Je suis un peu étourdie par cette quatrième de couverture. Je comprends qu'un livre n'est jamais seul ; La Ravie est une petite sœur, un rien boudeuse, des Belles équipées. Je rêve toute l'étagère que viendrait former l'œuvre de Septimea Calendula ; si la critique parle de scènes d'enfance et de guérison, je ne peux qu'imaginer les titres des ouvrages multiples où enfance et guérison se partagent une même fleur jaune ; tiens, imaginons : La petite chambre, Un plâtre, Convalescences estivales, Suzette et Lison. Je rêve aussi les livres écrits par Marguerite de Restif après le duel ; a-t-elle tué celle qu'elle admirait sans doute, avant de la dépasser ? dépasse-t-on nos aînées ? et la critique ? pourquoi tentait-elle si fort de réconcilier les deux autrices ? et les amantes ? quel livre racontera leur histoire ?
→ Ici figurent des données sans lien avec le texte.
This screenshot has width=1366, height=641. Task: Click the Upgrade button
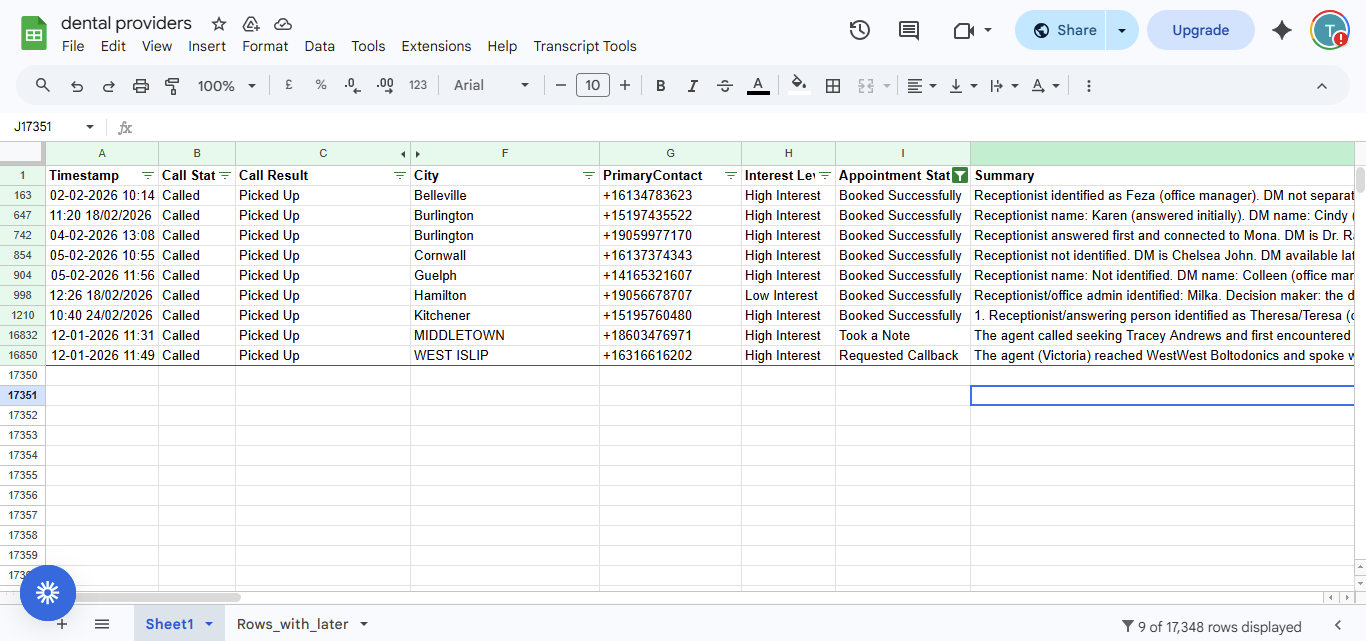[1200, 30]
Je m'installe confortablement sur le tapis qui recouvre le sol de mon Hexagone, et me verse une première tasse de thé à la rose.
J'ouvre enfin le premier livre. La Ravie, 1824.
À Paris où elle grandissait, Florentine n'avait jamais rencontré de jeune homme qui lui convînt. Si les jeunes hommes ne lui inspiraient pas grand-chose, les jonquilles, en revanche, et le mimosa, lui inspiraient des bouquets facétieux qu'elle offrait à ses tantes.
Florentine, disaient les tantes, que tu es mignonne. As-tu un amoureux ?
Les tantes étaient sirupeuses, et embrassaient les joues de l'enfant ; puis les joues de l'adolescente ; puis les joues de la très jeune femme.
Florentine découvrit, un jour de marché, les crocus ; et, un jour de promenade, les tournesols qui font des champs immenses aux alentours de Paris. Elle jugea bon d'en cueillir de pleines brassées, qui trouvaient à s'effriter dans les calèches qu'elle louait pour se promener.
Florentine, suivie partout par de longues traînées de pollen ; Florentine, adonnée aux boudoirs et au miel. La jeune fille reconnaissait, dans les miroirs, son visage contrit ; elle pinçait ses joues pour leur donner de la couleur. Elle se parfumait légèrement.
Livre 2.
Lire par les fleurs, Maximilienne de Sarrazy, 1976
Ce livre est charmant. Quand on l'ouvre, des fleurs séchées s'en échappent, et je me souviens, d'un coup, que la voisine du 13 utilise ces dernières dans une délicieuse recette de gelée. Je fourre ces fleurs dans mes poches pour les lui apporter plus tard ; n'ayant aucune connaissance en botanique, je serais bien incapable de les apparier à leur nom de fleurs. Il y a des fleurs jaunes, longues et piquantes ; deux exemplaires d'une fleur mauve à pétales larges ; un seul d'une fleur blanche et duveteuse, et trois de petites fleurs bleues, vraiment minuscules. Fascinée, je passe en revue les noms de fleurs que j'ai déjà entendus : souci... rose trémière... pensée... violette... tulipe... azalée...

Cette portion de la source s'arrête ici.